Today, Irfan Ajeeb boards an aeroplane bound for India. The director of Bradford's annual Bite the Mango film festival is going to a training school for actors in Mumbai. But his reasons for going are deeply personal, complex and of relevance to a whole generation of young South Asians.
The news stories about Irfan Ajeeb's decision to take a ten-month sabbatical from his job to take a step into the unknown don't explain the pain and uncertainty nagging at him even now.
Wemet at the National Museum of Photography, Film and Television, his place of work for the last seven years. Just a few words, I thought, prior to his departure for acting school in Juhu, where he will undergo an intensive 8am-7pm regime six days a week for three months.
Aswe collected our coffee he said he had been up listening to the third one day cricket international between Pakistan, his parents' homeland, and England, where he was born.
He was clearly delighted by Pakistan's enormous score, but said "we" when referring to England. I don't have this dichotomy of identity, not even as an expatriate southerner who has lived longer Bradford than my native London. It is all "we" to me.
Irfan spent half-an-hour chatting to me about the obvious risks of going to India - a fragmented career, missing his wife and young child for up to four months, not knowing if he would be good enough to make it as a movie actor in Bollywood, or elsewhere.
But the body language of this handsome 30-year-old man was telling me another story, one that I didn't quite understand, until Irfan himself said: "There is more to it that just wanting to be an actor. It's been going on for years."
That's when it all poured out - not a stream of anger or bile, but impassioned feeling, heartfelt and intensely thought-through.
"Some people think I am a nutter, friends and family.
They say, 'Why do you want to go to India?' People are trying to make me feel guilty. It makes me more determined, makes me feel 'I will show you!' We haven't got the pain of our parents, the division of India and Pakistan. It's all one to me. I don't see India and Pakistan like that; it's not an issue to me.
"I experienced a lot of discrimination and racism as I was growing up. My family had a lot of abuse.
My life was threatened. I could have become a die-hard racist against white people.
"I went through a phase when I became interested in AfricanAmerican history, Malcolm X, Mohammad Ali, Black Power, the Black Panthers. I had a big poster in my bedroom. My father saw it.
By sitting down with him and talking with him he showed me a different way of how to face up to racism and discrimination.
"I had to go through that for me to develop that change in mentality.
Why should it bother me what religion this or that person has? When Iwas at Heaton Middle School all my friends were white, but I didn't see them as white. I saw them as Tim or Lee. We used to have sleepovers at each other's houses.

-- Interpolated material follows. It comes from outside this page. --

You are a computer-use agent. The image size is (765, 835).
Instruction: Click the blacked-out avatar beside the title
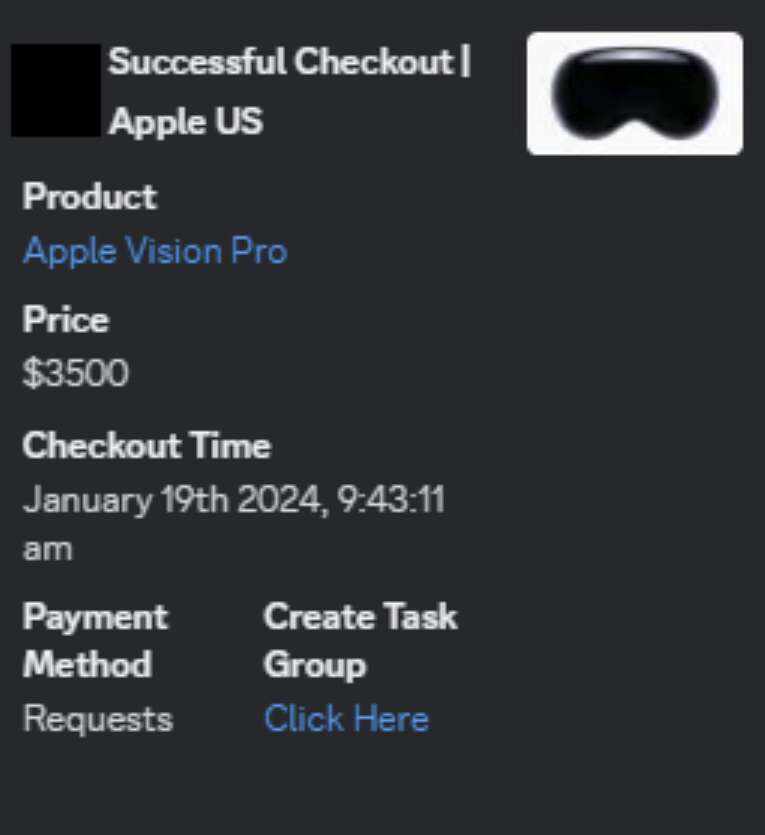(56, 90)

"There's so much more categorisation now: are you a Muslim, a Christian, a Hindu? Now I have to justify what I am. Am I a Muslim, a Pakistani, a Yorkshireman: what am I?
"Now is the time to make this move. All those questions, this move to India is me trying to find answers to them, to get away from being under the magnifying glass all the time.
"I can speak to God in English. I can speak to God in French. I can speak to God in Arabic people don't understand, " he said.
He was saying that God does not belong to one religion, to one race, to one country. He was also expressing a young man's impatience with antiquated ideas based on caste, class, colour, money and belief - the kind of sectarian minefield that his father had to negotiate in less propitious circumstances when he arrived here in the late 1950s and which became more polarised from the late 1980s onwards.
Irfan Ajeeb acknowledges this; he accepts that life for his father's generation was tough. But he does not accept the thinking current in some quarters nowadays that like must stay with like.
"I don't see you as white. I just want to know if you are interesting or a waste of time.
"There's this perception that Pakistanis in Bradford are all lowlife. I get that wherever I go. I want to challenge that perception and to say to Pakistanis here, 'You can be what you want to be.' "It is claustrophobic here.
Everybody is caught up with their own little community. I am sick and tired of this whole thing about how you have to do this or that in a certain way.
"I am a devoted husband, a loving father and a loyal son: that's all that matters to me. I am known as the son of Mohammed Ajeeb, Britain's first Asian Lord Mayor. I want there to be the stage where people will say, 'Oh, Irfan Ajeeb?
Mohammed Ajeeb is his father.' "I respect the Pakistani, Muslim culture. I get a great deal out of English culture as well. It's a constant juggling. It is hard work, that's why a lot of youngsters fail.
They don't have a relationship with their parents or their parents expect things to be done in one way.
"Only a few can juggle and balance it out. Being young, being British, being Asian is bloody hard work, " he added.
By taking this chance to break away from the mould, as it were, Irfan Ajeeb is in the uncomfortable position of being a pathfinder.
But his generation is in urgent need of people like him, people who though nervous and apprehensive, are willing to take a step away from set expectations and see what life has to offer.